The California Homeowner Bill of Rights became law on January 1, 2013 to ensure fair lending and borrowing practices for California homeowners.
The laws are designed to guarantee basic fairness and transparency for homeowners in the foreclosure process. Key provisions include:
Restriction on dual track foreclosure: Mortgage servicers are restricted from advancing the foreclosure process if the homeowner is working on securing a loan modification. When a homeowner completes an application for a loan modification, the foreclosure process is essentially paused until the complete application has been fully reviewed.
Guaranteed single point of contact: Homeowners are guaranteed a single point of contact as they navigate the system and try to keep their homes – a person or team at the bank who knows the facts of their case, has their paperwork and can get them a decision about their application for a loan modification.
Verification of documents: Lenders that record and file multiple unverified documents will be subject to a civil penalty of up to $7,500 per loan in an action brought by a civil prosecutor. Lenders who are in violation are also subject to enforcement by licensing agencies, including the Department of Business Oversight, the Bureau of Real Estate.
Enforceability: Borrowers will have authority to seek redress of “material” violations of the new foreclosure process protections. Injunctive relief will be available prior to a foreclosure sale and recovery of damages will be available following a sale.
Tenant rights: Purchasers of foreclosed homes are required to give tenants at least 90 days before starting eviction proceedings. If the tenant has a fixed-term lease entered into before transfer of title at the foreclosure sale, the owner must honor the lease unless the owner can prove that exceptions intended to prevent fraudulent leases apply.

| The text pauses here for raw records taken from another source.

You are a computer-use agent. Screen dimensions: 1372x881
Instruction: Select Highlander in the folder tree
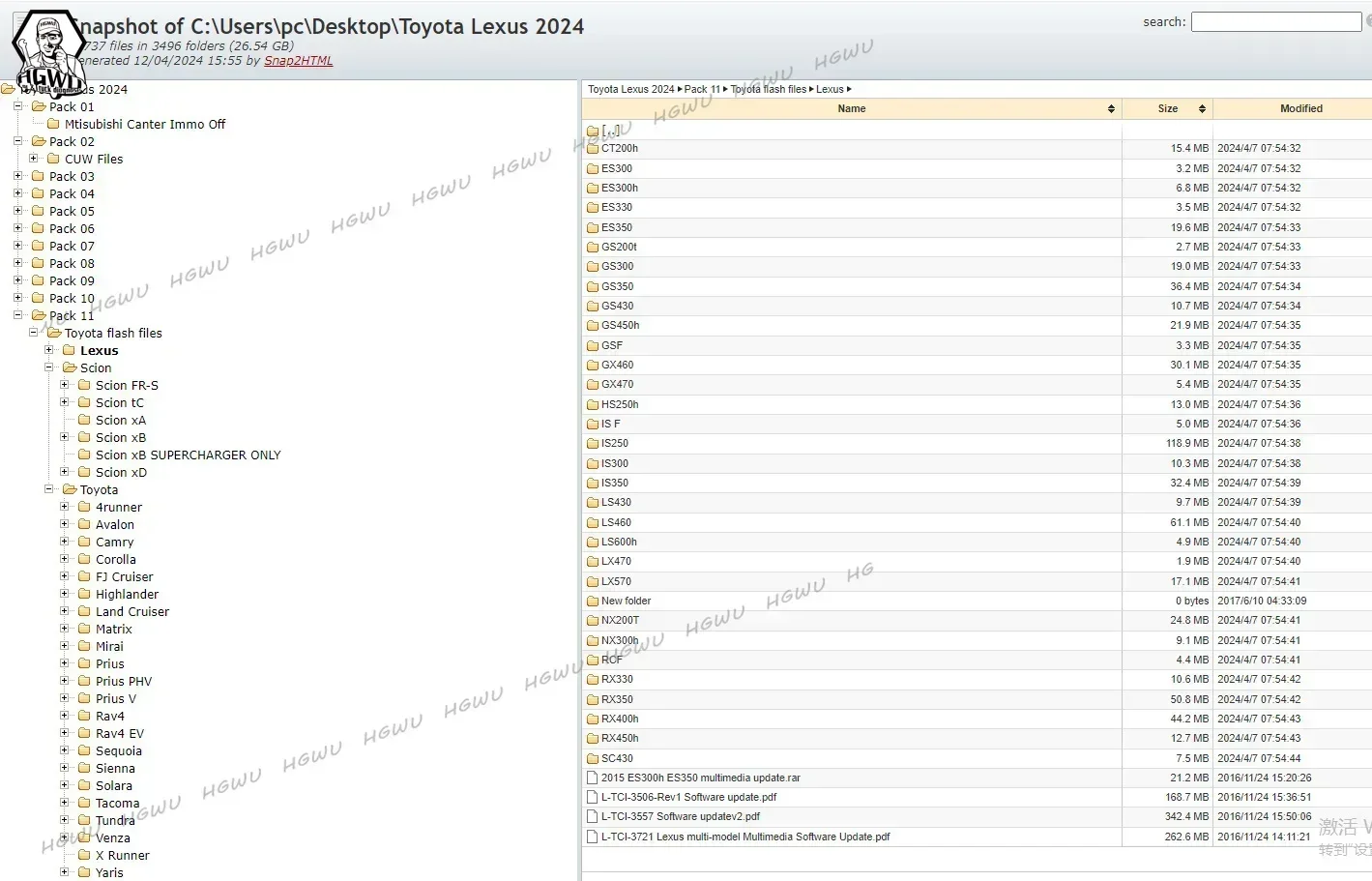[127, 594]
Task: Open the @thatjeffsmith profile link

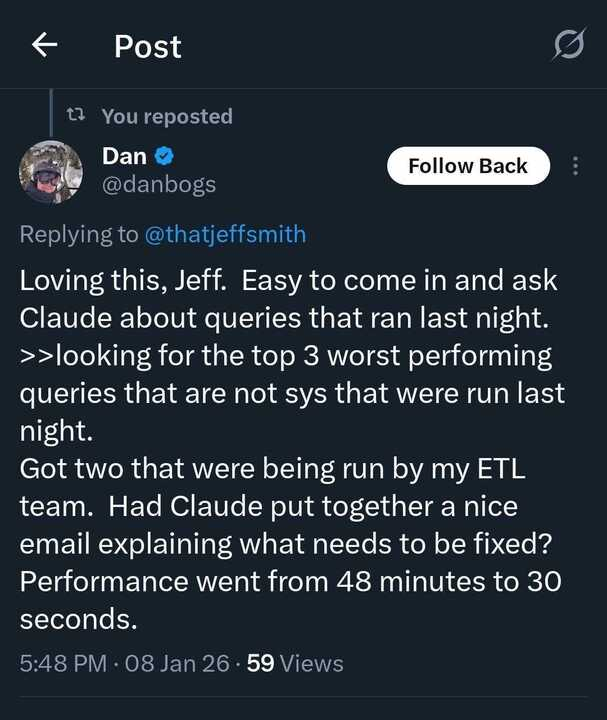Action: tap(226, 235)
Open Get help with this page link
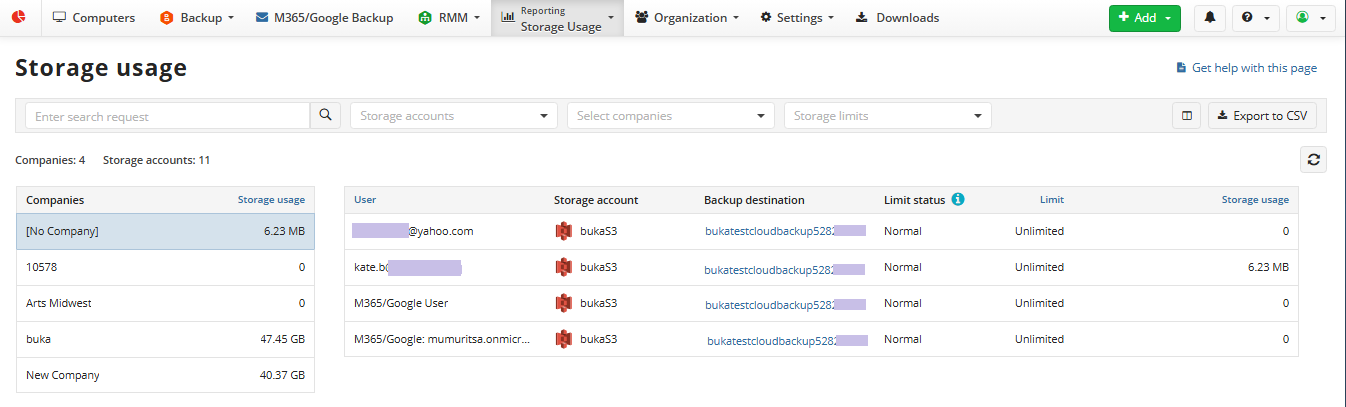1346x407 pixels. [1253, 68]
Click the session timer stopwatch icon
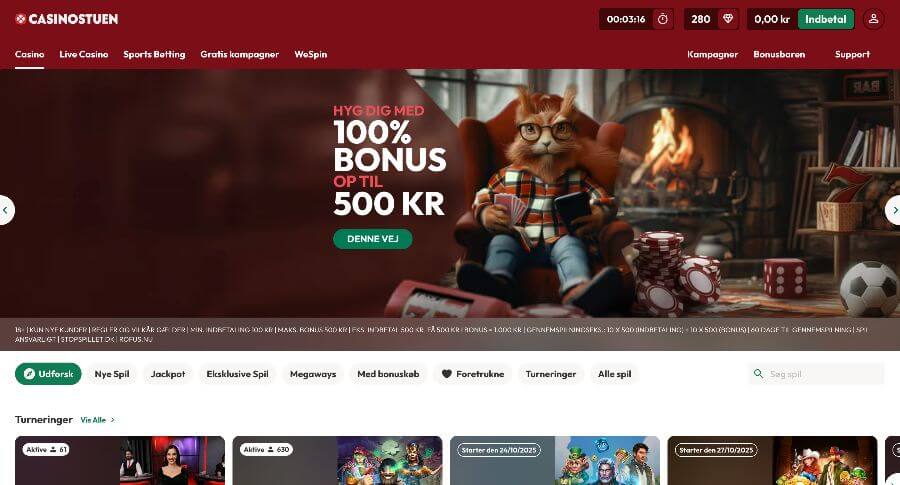Image resolution: width=900 pixels, height=485 pixels. 662,19
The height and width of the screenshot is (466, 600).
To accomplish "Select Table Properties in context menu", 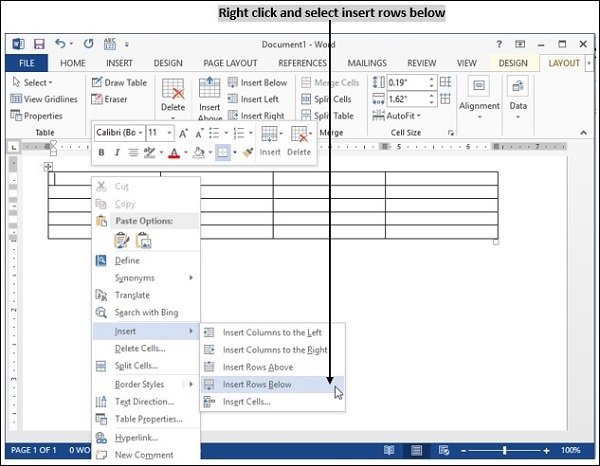I will [148, 419].
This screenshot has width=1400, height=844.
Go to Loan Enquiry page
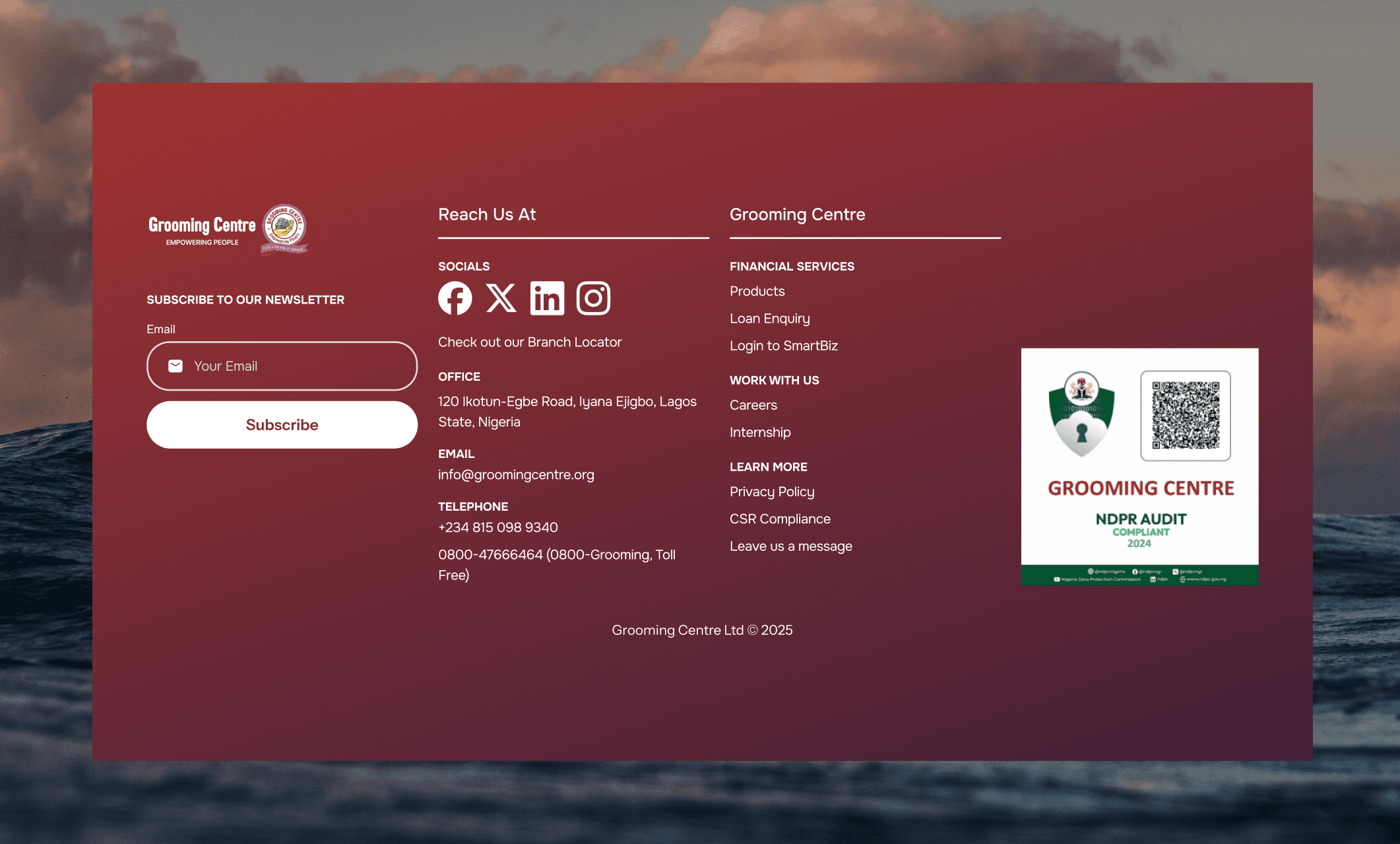[x=769, y=318]
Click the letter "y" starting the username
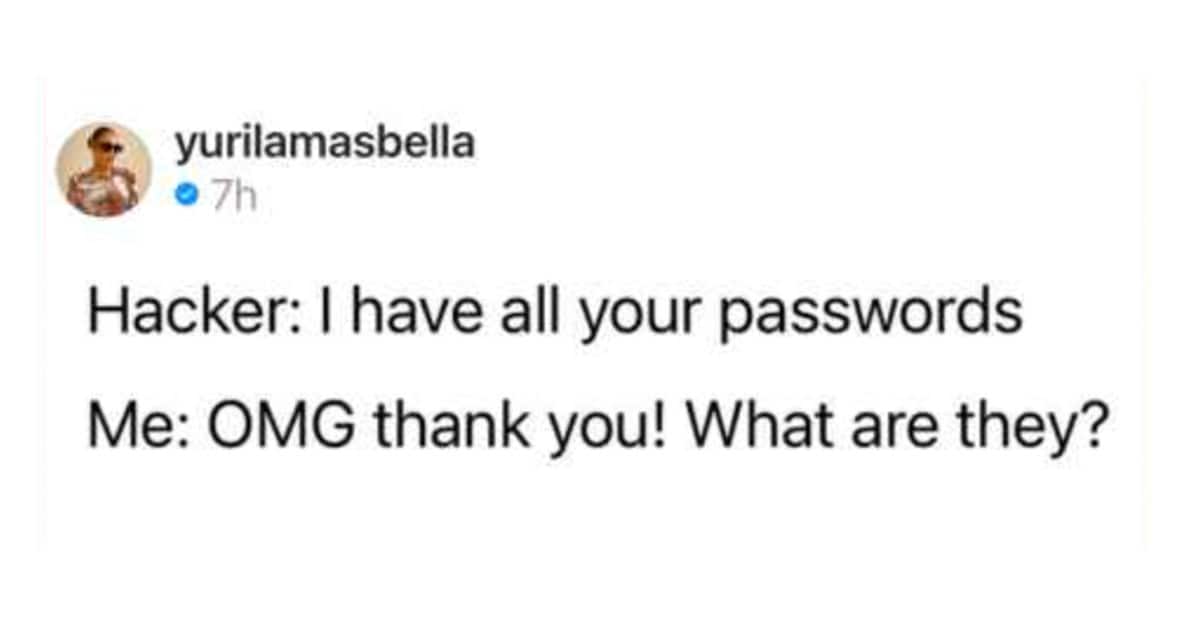Screen dimensions: 1200x630 pos(183,148)
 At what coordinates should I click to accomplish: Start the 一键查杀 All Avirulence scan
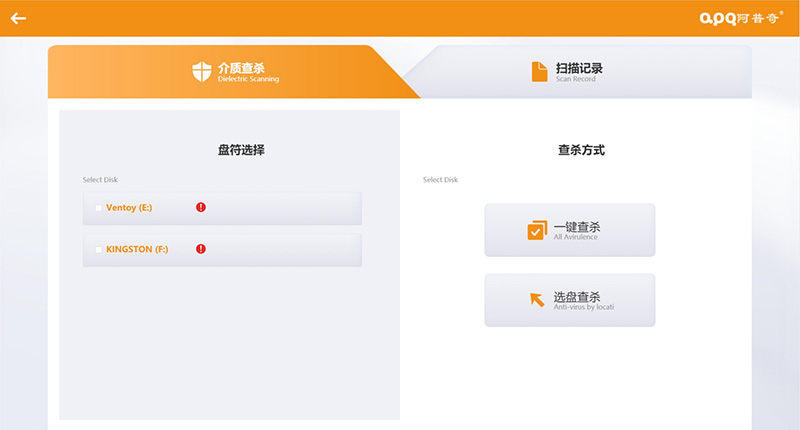[570, 230]
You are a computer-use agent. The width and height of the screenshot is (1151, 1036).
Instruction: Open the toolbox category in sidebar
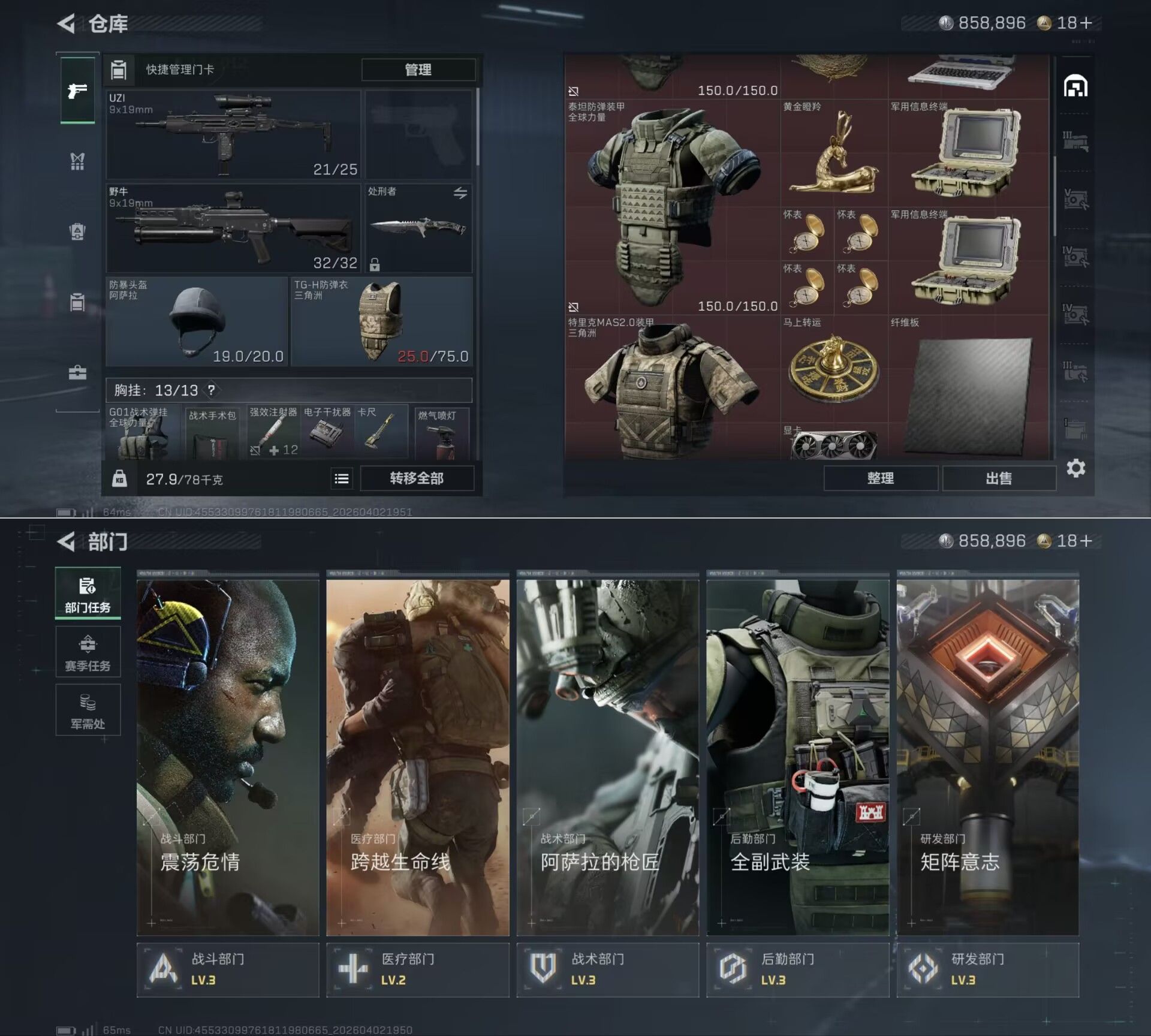pyautogui.click(x=77, y=373)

Tools to prosecute mortgage fraud: The statute of limitations to prosecute mortgage-related crimes is extended from one to three years, allowing the Attorney General’s office to investigate and prosecute complex mortgage fraud crimes. In addition, the Attorney General’s office can use a statewide grand jury to investigate and indict the perpetrators of financial crimes involving victims in multiple counties.
Tools to curb blight: Local governments and receivers have additional tools to fight blight caused by multiple vacant homes in their neighborhoods, from more time to allow homeowners to remedy code violations to a means to compel the owners of foreclosed property to pay for upkeep.